Exercise objective:
When you reach the line that contains "Where should I click to: Select", begin copying exactly, and continue through the last line of the data; no pictures belong in the copy.

Records provided:
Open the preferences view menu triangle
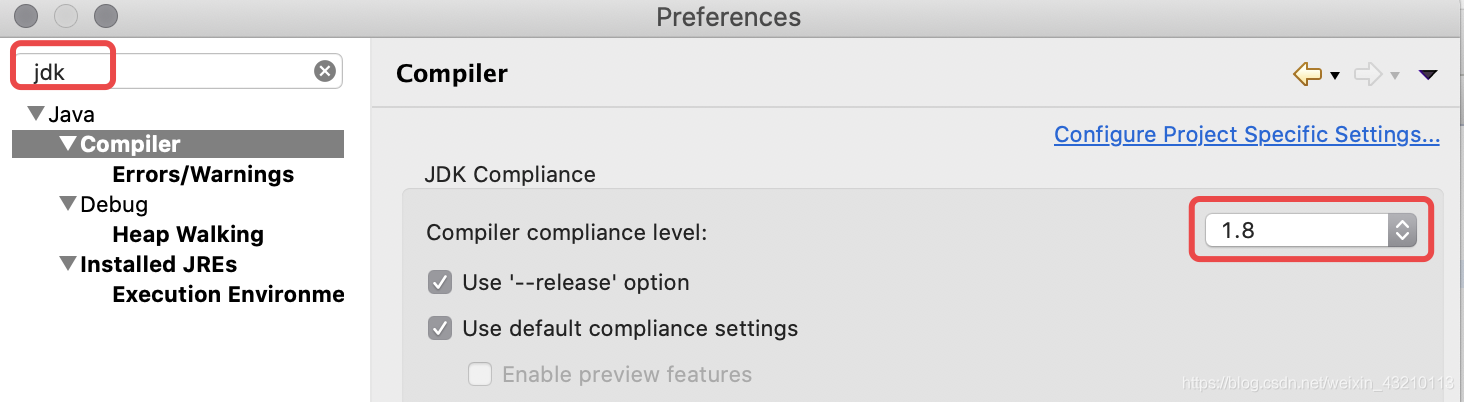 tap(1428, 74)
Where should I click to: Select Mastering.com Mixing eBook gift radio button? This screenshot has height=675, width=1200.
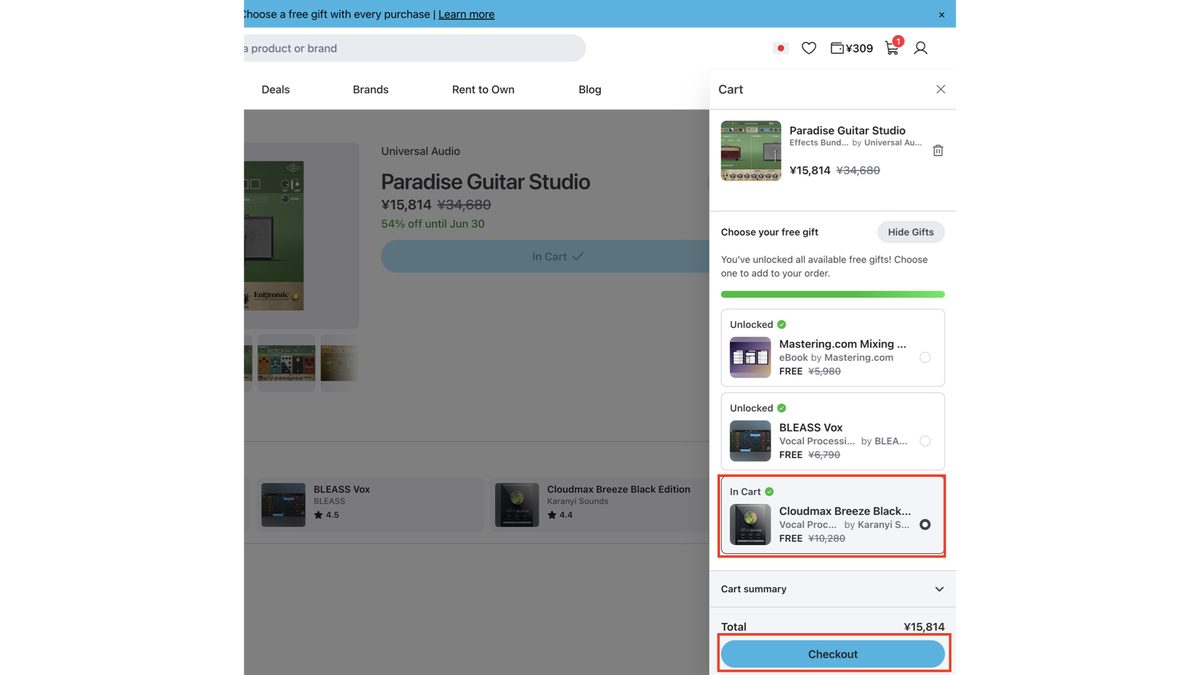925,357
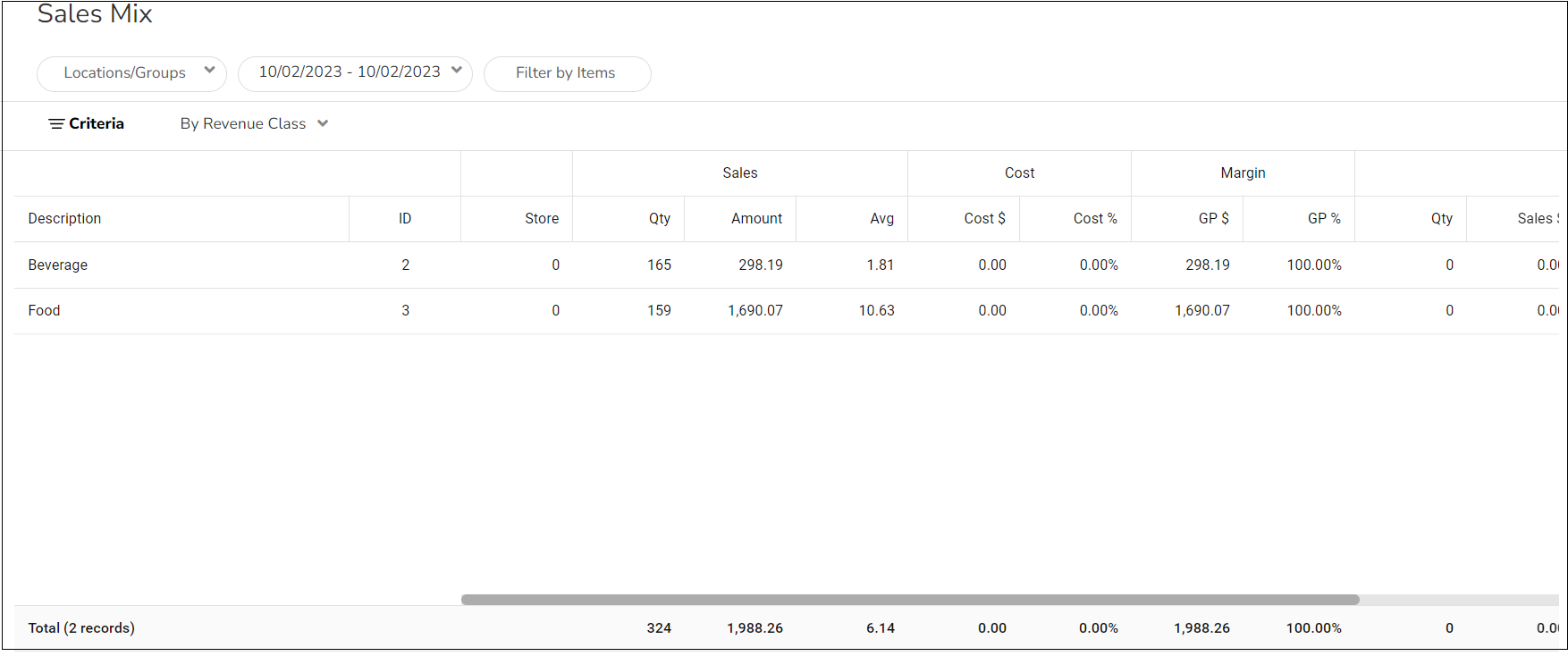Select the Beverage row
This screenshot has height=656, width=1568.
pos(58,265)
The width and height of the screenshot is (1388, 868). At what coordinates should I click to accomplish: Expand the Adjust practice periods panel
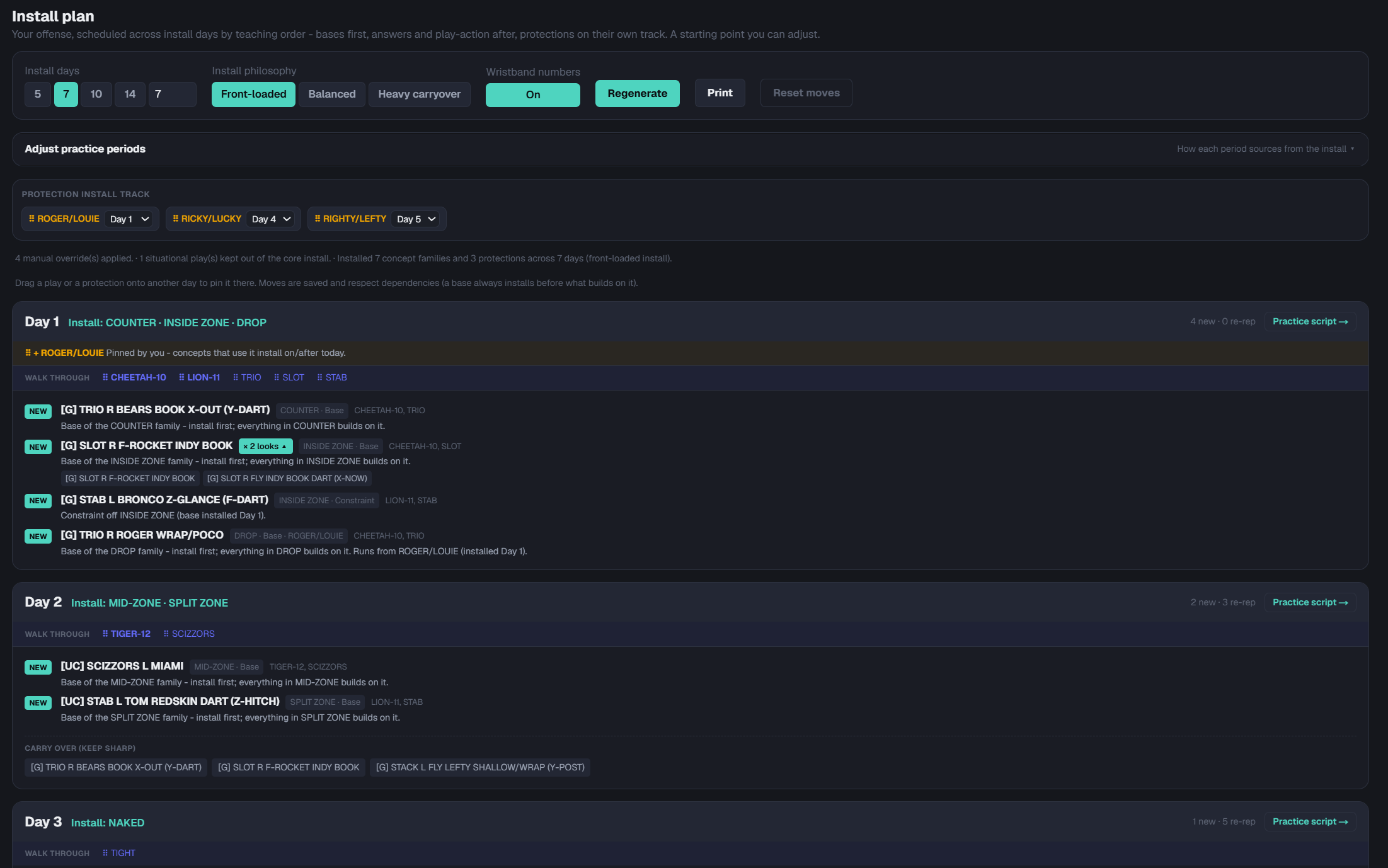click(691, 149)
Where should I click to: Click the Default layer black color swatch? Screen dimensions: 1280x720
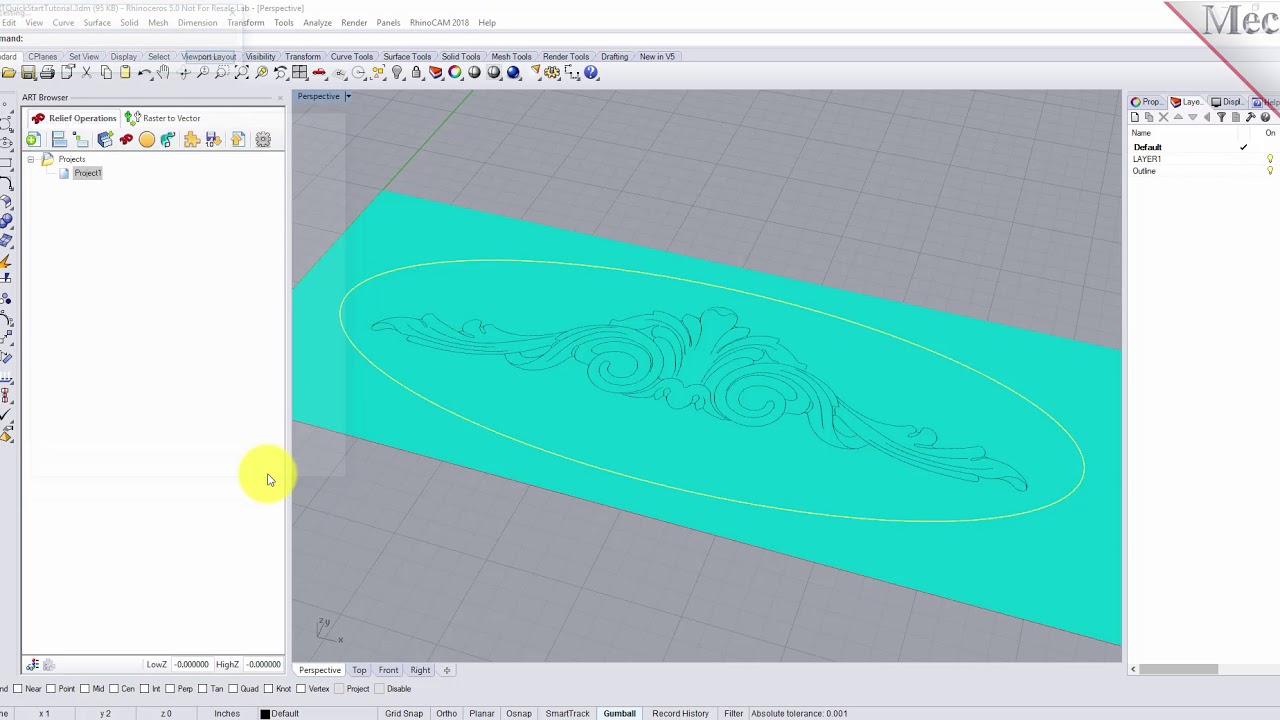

Result:
Where should I click to: Select Mastering.com Mixing eBook gift radio button? This screenshot has height=675, width=1200.
925,357
Select the Beverage row
This screenshot has height=656, width=1568.
pos(58,265)
The width and height of the screenshot is (1388, 868). At what coordinates should I click to accomplish: Expand the Adjust practice periods panel
click(691, 149)
Where should I click to: Click the Default layer black color swatch? Screen dimensions: 1280x720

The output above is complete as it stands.